Getting rid of residues - Pesticides
Vegetarian Times, Feb, 1995 by Steve Lustgarden
FIRST, THE GOOD NEWS. The U.S. Environmental Protection Agency (EPA) has announced a tentative agreement to settle a lawsuit brought against the agency over its mishandling of the Delaney Clause, a 1958 federal provision that prohibits processed foods from containing any trace of cancer-causing pesticides. The EPA has not fully enforced the clause, allowing processed foods to contain pesticide residues that pose what the agency considers only a negligible health risk, defined as one extra cancer case than would normally occur per million people. Under the agreement between the EPA and the groups who sued--led by the environmental advocacy group Natural Resources Defense Council, and including the state of California--within two years the EPA will prohibit three dozen pesticides that cause cancer in laboratory animals from being used on crops destined to become processed foods.
Now the bad news. Two of the three pesticide reform proposals before Congress (the Lehman-Bliley bill and the Clinton administration's bill, created by the EPA) would repeal the Delaney Clause and replace it with the negligible risk standard. If either bill is enacted, the settlement--and the requirement to remove carcinogens from processed foods--would become null. "That's the irony of this whole thing," says Jay Feldman, executive director of the National Coalition Against the Misuse of Pesticides, based in Washington, D.C. "What the EPA is agreeing to on one hand it may strike [down] with the other."
While applauding the settlement, Feldman says that agrichemical interests will now redouble their efforts to weaken the nation's pesticide laws and kill the Delaney Clause: "There is no question that this lawsuit gives impetus to their cause because it attaches a sense of urgency to their position. The court decision becomes a feeding frenzy for the industry campaign to fight Delaney."
Al Heier, public information officer for EPA, agrees that the settlement will motivate agrichemical interests to step up the pressure to kill the Delaney Clause. But he points out, "if Congress is no more prone to legislate than they have been in the past--we've been working on pesticide reform legislation since 1992 and reform hasn't happened yet--this settlement will have quite an impact."

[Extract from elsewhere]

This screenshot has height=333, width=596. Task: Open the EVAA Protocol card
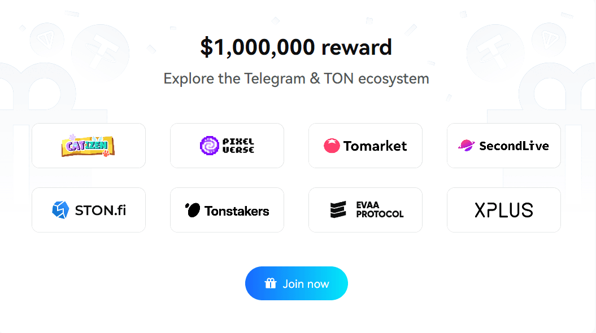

According to Feldman, the only pesticide-reform bill worthy of support is the Pesticide Food Safety Act of 1994 (H.R. 4091), which was introduced by Rep. Henry Waxman (D-Calif.). It would uphold the zero-tolerance standard set by the Delaney Clause. In the final analysis, says Feldman, "the only way this settlement will be a boon for public health protection is if citizens put pressure on the EPA to ensure its enforcement and on Congress to preserve the principles of the Delaney Clause."